## begin READING PASSAGE

White House and State Department Square Off Over Top Diplomatic Post
The race to succeed the nation’s No. 2 diplomat is pitting a senior White House official with close ties to the president but little experience at the State Department against a veteran Foggy Bottom hand respected within the department but unpopular on Capitol Hill. According to multiple State Department sources, the top contenders to replace ...
The race to succeed the nation’s No. 2 diplomat is pitting a senior White House official with close ties to the president but little experience at the State Department against a veteran Foggy Bottom hand respected within the department but unpopular on Capitol Hill.
According to multiple State Department sources, the top contenders to replace Deputy Secretary of State Bill Burns are Tony Blinken, the president’s deputy national security adviser, and Wendy Sherman, the undersecretary of state for political affairs. To a lesser extent, sources have also floated the possible appointment of Tom Shannon, the State Department’s counselor and a longtime foreign service officer.

## end READING PASSAGE
## begin DATA BLOCK

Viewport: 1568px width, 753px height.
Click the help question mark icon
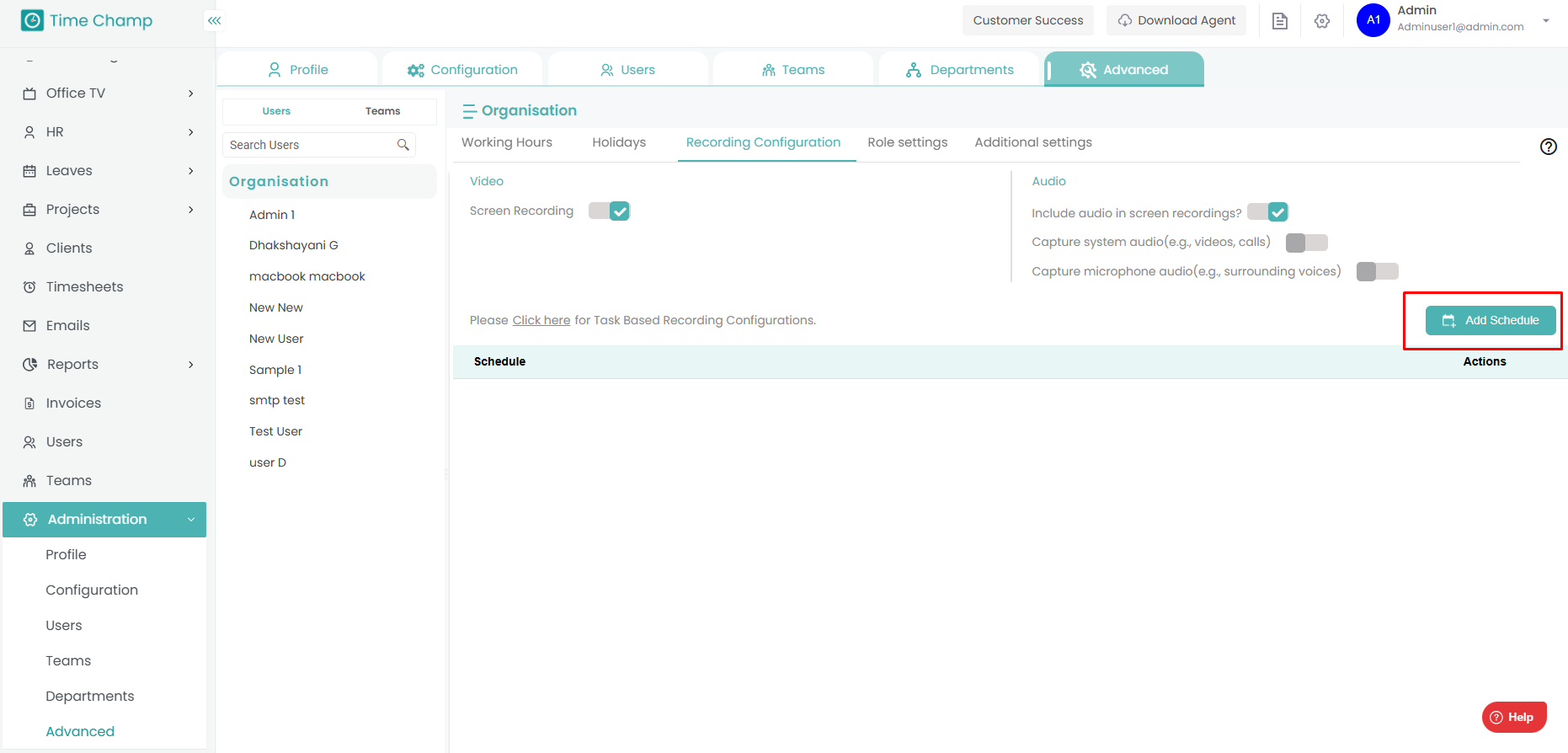point(1548,147)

## end DATA BLOCK

Copy out the full article on the race to become deputy secretary of state, word for word. Work only from the article, setting the listing aside.

White House and State Department Square Off Over Top Diplomatic Post
The race to succeed the nation’s No. 2 diplomat is pitting a senior White House official with close ties to the president but little experience at the State Department against a veteran Foggy Bottom hand respected within the department but unpopular on Capitol Hill. According to multiple State Department sources, the top contenders to replace ...
The race to succeed the nation’s No. 2 diplomat is pitting a senior White House official with close ties to the president but little experience at the State Department against a veteran Foggy Bottom hand respected within the department but unpopular on Capitol Hill.
According to multiple State Department sources, the top contenders to replace Deputy Secretary of State Bill Burns are Tony Blinken, the president’s deputy national security adviser, and Wendy Sherman, the undersecretary of state for political affairs. To a lesser extent, sources have also floated the possible appointment of Tom Shannon, the State Department’s counselor and a longtime foreign service officer.